Zoo dan, de waarheid is bij ons veiliger dan bij hem. Zoolang er geen vijand in het land is, is ’t voor een mensch wel eens pleizierig, in ’n open dorpje te wandelen, waar de wallen gesloopt zijn en waar de mensch „vrij” is; jas uit; hoed af; boord los. Maar als er eens oorlog komt, dan is ’t toch veiliger in de stad, waar een gracht om heen ligt en waar de borstwering beschutting biedt tegen de pijlen van den vijand. Een burgerij die de rechtbank heeft afgeschaft en de rechtszaal heeft gesloten, moet niet, als er daar toevallig eens geen moord of diefstal plaats heeft, met verwijten komen aan ’t adres van de naburige plaats waar een gevalletje van misdaad voorkomt, maar waar de rechtspraak nog is. Want ieder voelt: als ’t er op aankomt, is ’t toch beter bij die 2e groep.
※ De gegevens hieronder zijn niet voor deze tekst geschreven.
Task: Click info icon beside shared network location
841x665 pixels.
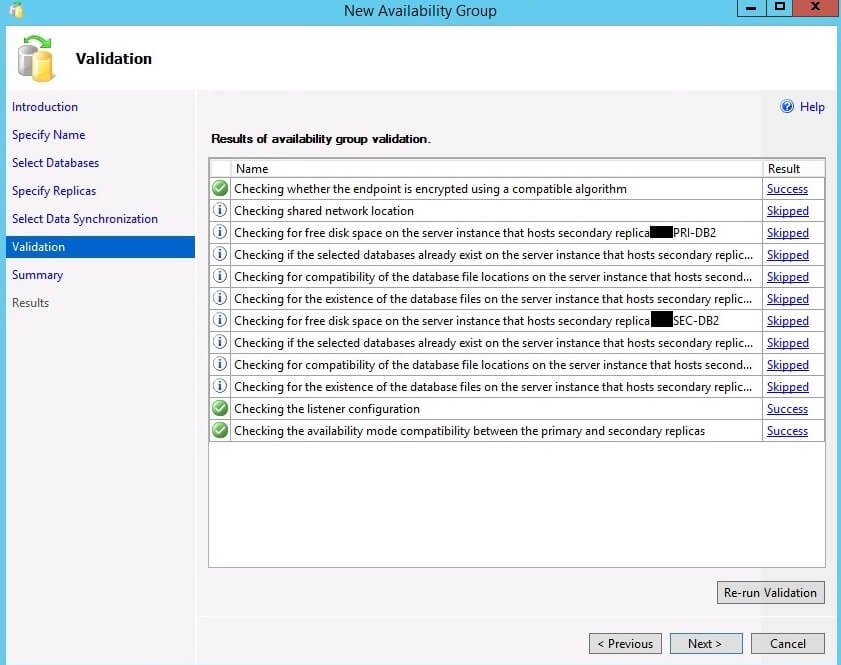Action: (220, 211)
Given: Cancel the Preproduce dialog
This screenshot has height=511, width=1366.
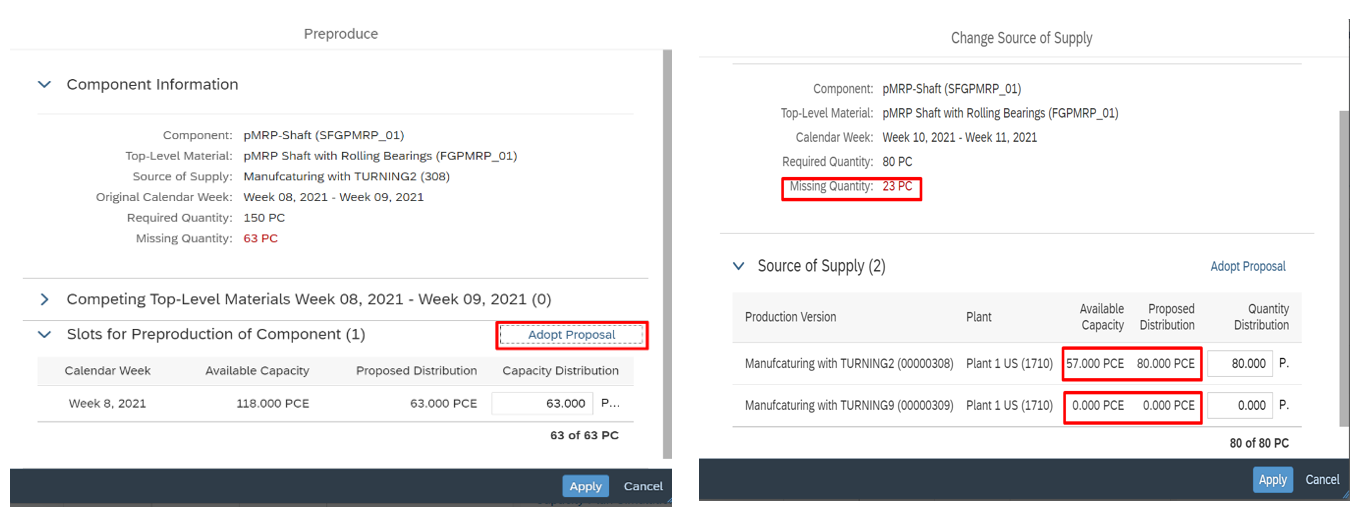Looking at the screenshot, I should point(643,486).
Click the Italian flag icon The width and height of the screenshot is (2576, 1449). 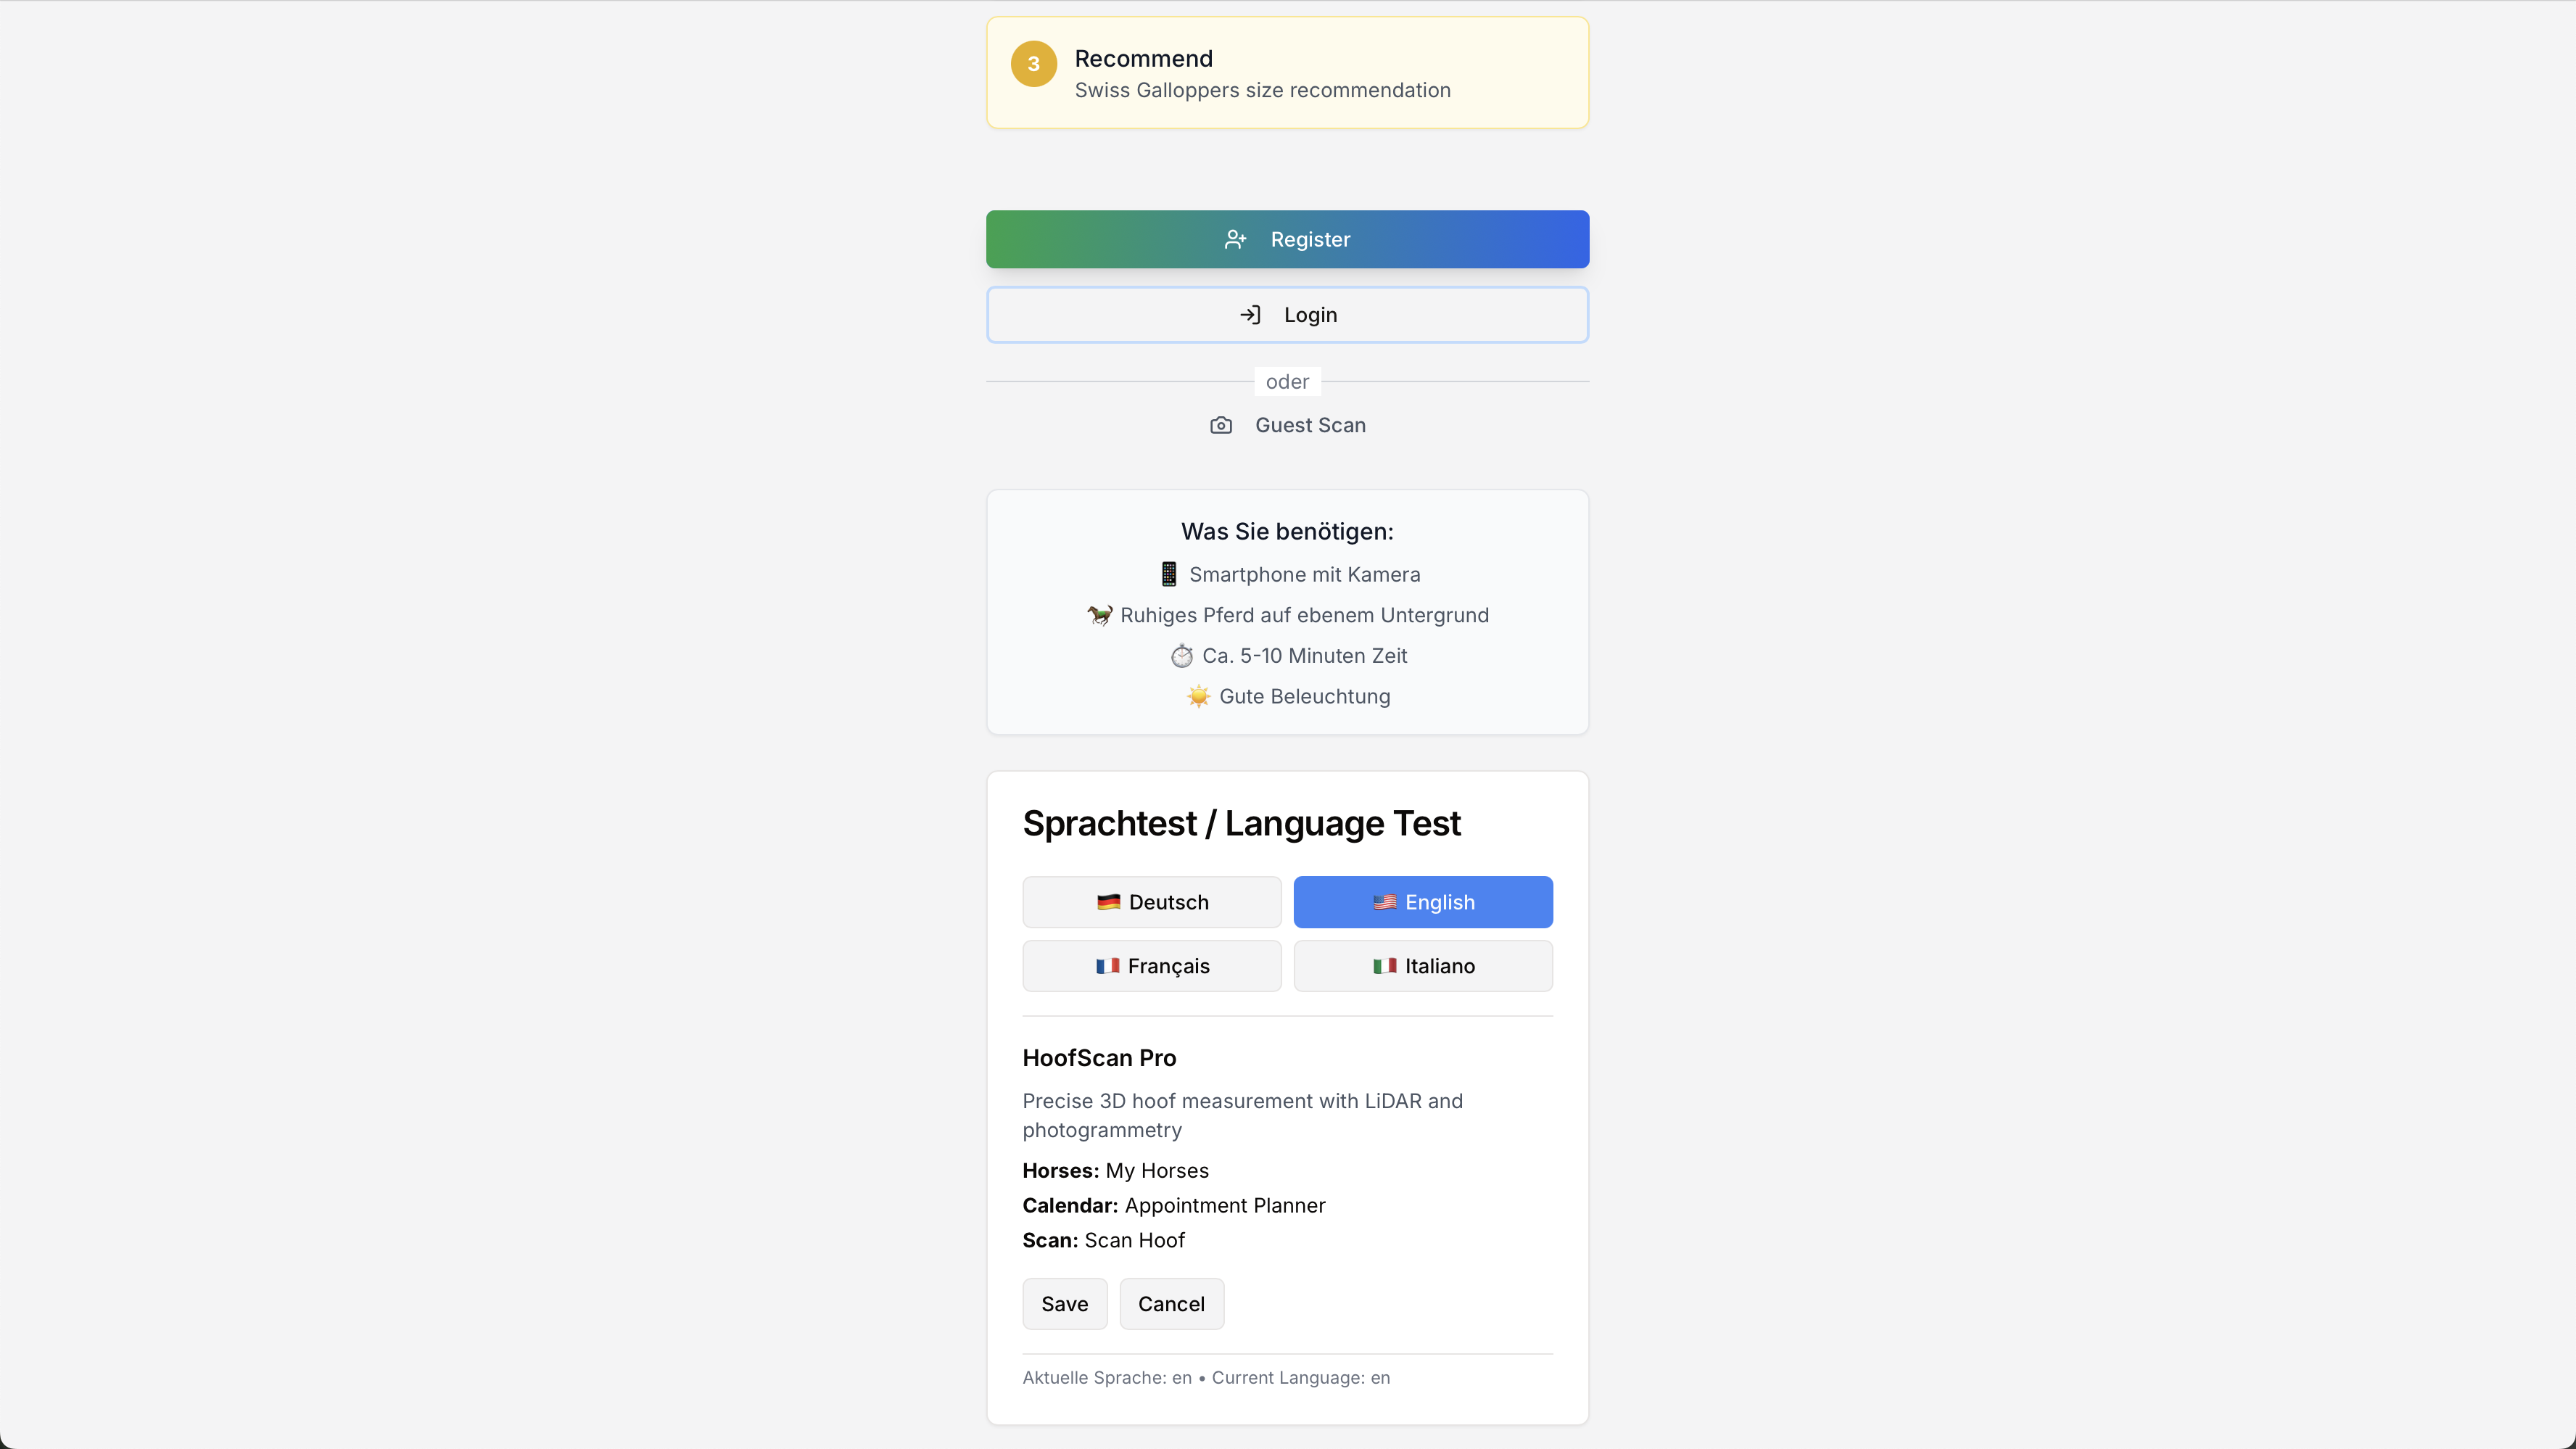(x=1384, y=966)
Heusch, ik bedoel geen onvriendelijkheid tegen de Vrij-Gereformeerden. Ook daar zijn er menschen, die ik oprecht hoogacht en met wie ik hoop verbonden te blijven door banden, sterker dan van classis en synode. Alleen maar: ik mag toh wel zeggen waarom ik Gereformeerd ben en niet wil wegloopen? Dat moet voor mij een gewetenszaak zijn en blijven. Ik moet voor God kunnen verantwoorden, waarom ik Gereformeerd ben en niet vrij-Gereformeerd. De menschen moeten dus niet boos worden: ik heb alleen maar eens even de puntjes op de i’s gezet in de formuleering van beginselen.

Zoodat ik maar zeggen wil, dat de heer A. de B. zijn stukje wel voor zich had kunnen houden. Opkomen voor de waarheid heeft alleen doel, als wij ze ook met klem en kracht verdedigen willen voor ons zelf en-voor-de-gansche-gemeente! Nu weet de heer de B. wat gereformeerd is.


K.S.




a. Niet eerder opnieuw gepubliceerd. Vgl. A.d.B., ‘Ingezonden’, Gereformeerde Kerkbode van Vlaardingen Nr. 94 (14 september 1918), en ook ‘Antwoord aan den heer A.d.B.’, Gereformeerde Kerkbode van Vlaardingen Nr. 95 (21 september 1918).

b. Vgl. Jan Engelbert Vonkenberg (1869-1934), ? Gereformeerd Jongelingsblad 23 maart 1913.